23h30, niveau trottoir, sous un toit de palettes, à même une bouche de métro qui nous souffle un peu d'air chaud, on avait commencé à roupiller, bien fourrés dans nos duvets, entourés de chats qui circulent.
Et voilà mon Alban qui rapplique, et Amédée qui lui propose de se joindre à nous. En latin, évidemment :
– Stragulum vis ? (Tu veux une couverture ?)
– Ita gratiam habeo. (Merci, je suis pas contre.)
– Cervisiam vis ? (Une bière ?)
– Idem. (Pareil.)
– Cave feles ! (Fais gaffe aux chats !)
– Caveo. (Je fais gaffe.)
Et on s'est retrouvés, par trois degrés à peine, avec Amédée et Alban bien décidés à causer latin, en train de discuter explosions, implosions, courses poursuites et pets de travers, tout ça en sifflant des bières au goulot.
Alban, il y avait jamais cru à cette embrouille. Depuis une semaine, il croisait les doigts : pourvu que j'aie réchappé ! Il attendait que je fasse signe. Aux aguets.
Je lui raconte pour Nora. Pour le général de Liévy. Je lui raconte aussi Martin et les Zadistes, mon portable et les séances avec Tomy. Je lui raconte enfin sa mise sur écoutes...
Sur ce coup-là, avec Amédée, on a dû calmer Alban. Il était prêt à tout casser, à démolir notre cabane, et à transformer le trottoir en prétoire...
Mais la mise sur écoutes d'un juge anti-terroriste, ça l'autorise. Démissionnés d'office, les responsables, avec leurs fusibles, format congé sans solde, avec passage par la case prison, quelques mois, au minimum.

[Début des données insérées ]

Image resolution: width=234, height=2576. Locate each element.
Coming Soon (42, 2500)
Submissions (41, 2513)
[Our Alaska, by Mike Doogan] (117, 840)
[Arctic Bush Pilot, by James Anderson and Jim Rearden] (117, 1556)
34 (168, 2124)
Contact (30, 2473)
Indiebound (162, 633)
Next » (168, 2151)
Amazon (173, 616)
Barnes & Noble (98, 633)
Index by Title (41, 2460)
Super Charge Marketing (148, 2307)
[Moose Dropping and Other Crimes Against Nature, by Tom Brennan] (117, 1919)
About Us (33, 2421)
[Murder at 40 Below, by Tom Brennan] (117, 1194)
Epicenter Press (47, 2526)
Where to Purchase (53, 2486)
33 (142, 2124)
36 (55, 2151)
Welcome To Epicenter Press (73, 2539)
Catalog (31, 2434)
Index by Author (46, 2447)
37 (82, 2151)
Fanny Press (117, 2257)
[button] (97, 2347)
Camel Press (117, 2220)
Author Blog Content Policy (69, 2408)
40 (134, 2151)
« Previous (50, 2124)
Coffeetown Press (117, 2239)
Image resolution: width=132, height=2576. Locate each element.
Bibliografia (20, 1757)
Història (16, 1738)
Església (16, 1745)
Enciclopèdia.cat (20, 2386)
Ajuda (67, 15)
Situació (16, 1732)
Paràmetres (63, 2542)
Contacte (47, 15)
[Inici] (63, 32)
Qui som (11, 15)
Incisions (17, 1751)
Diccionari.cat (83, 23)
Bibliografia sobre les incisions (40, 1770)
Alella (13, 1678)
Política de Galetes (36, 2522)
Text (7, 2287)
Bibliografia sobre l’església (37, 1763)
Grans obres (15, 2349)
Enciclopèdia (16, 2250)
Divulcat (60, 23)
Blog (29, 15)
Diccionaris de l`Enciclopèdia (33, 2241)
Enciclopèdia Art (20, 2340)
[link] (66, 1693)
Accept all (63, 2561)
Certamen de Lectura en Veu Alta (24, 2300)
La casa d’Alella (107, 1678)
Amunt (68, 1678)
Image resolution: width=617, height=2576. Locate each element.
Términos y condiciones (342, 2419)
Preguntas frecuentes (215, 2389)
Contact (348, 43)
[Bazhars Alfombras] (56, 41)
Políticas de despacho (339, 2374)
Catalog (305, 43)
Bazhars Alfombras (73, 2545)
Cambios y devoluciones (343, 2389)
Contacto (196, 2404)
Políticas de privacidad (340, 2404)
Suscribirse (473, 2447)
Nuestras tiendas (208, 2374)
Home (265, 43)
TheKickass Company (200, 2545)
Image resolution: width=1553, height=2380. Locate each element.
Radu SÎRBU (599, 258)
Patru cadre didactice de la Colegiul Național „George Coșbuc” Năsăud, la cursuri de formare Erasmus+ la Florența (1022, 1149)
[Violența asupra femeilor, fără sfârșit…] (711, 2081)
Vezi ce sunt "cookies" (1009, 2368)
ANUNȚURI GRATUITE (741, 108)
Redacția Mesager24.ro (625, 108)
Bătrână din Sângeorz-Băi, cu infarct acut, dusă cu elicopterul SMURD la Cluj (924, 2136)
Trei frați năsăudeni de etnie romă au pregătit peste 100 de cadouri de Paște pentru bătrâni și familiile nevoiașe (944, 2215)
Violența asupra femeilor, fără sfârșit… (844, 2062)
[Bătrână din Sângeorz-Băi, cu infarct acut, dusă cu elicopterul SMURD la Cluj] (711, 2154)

Pour commencer, il va se faire le Tomy. Il a même déjà son plan qui germe pour le coincer.
Il va aussi voir du côté de Villeneuve : pourquoi diable le chef de cabinet du Président de la République couvre-t-il ce cirque ? Et le Président, a-t-il seulement donné son aval ?
A propos du général, il me confirme que c'est bien Jean Charles de Liévy, ancien patron de la DGSE, évincé par Edouard, qui a repris en main le château. Un militaire de couloirs et de cabinets, avec fortune familiale, bois et châteaux, et un bottin de relations politiques, mouillé jusqu'à l'os dans l'affaire des vidéos.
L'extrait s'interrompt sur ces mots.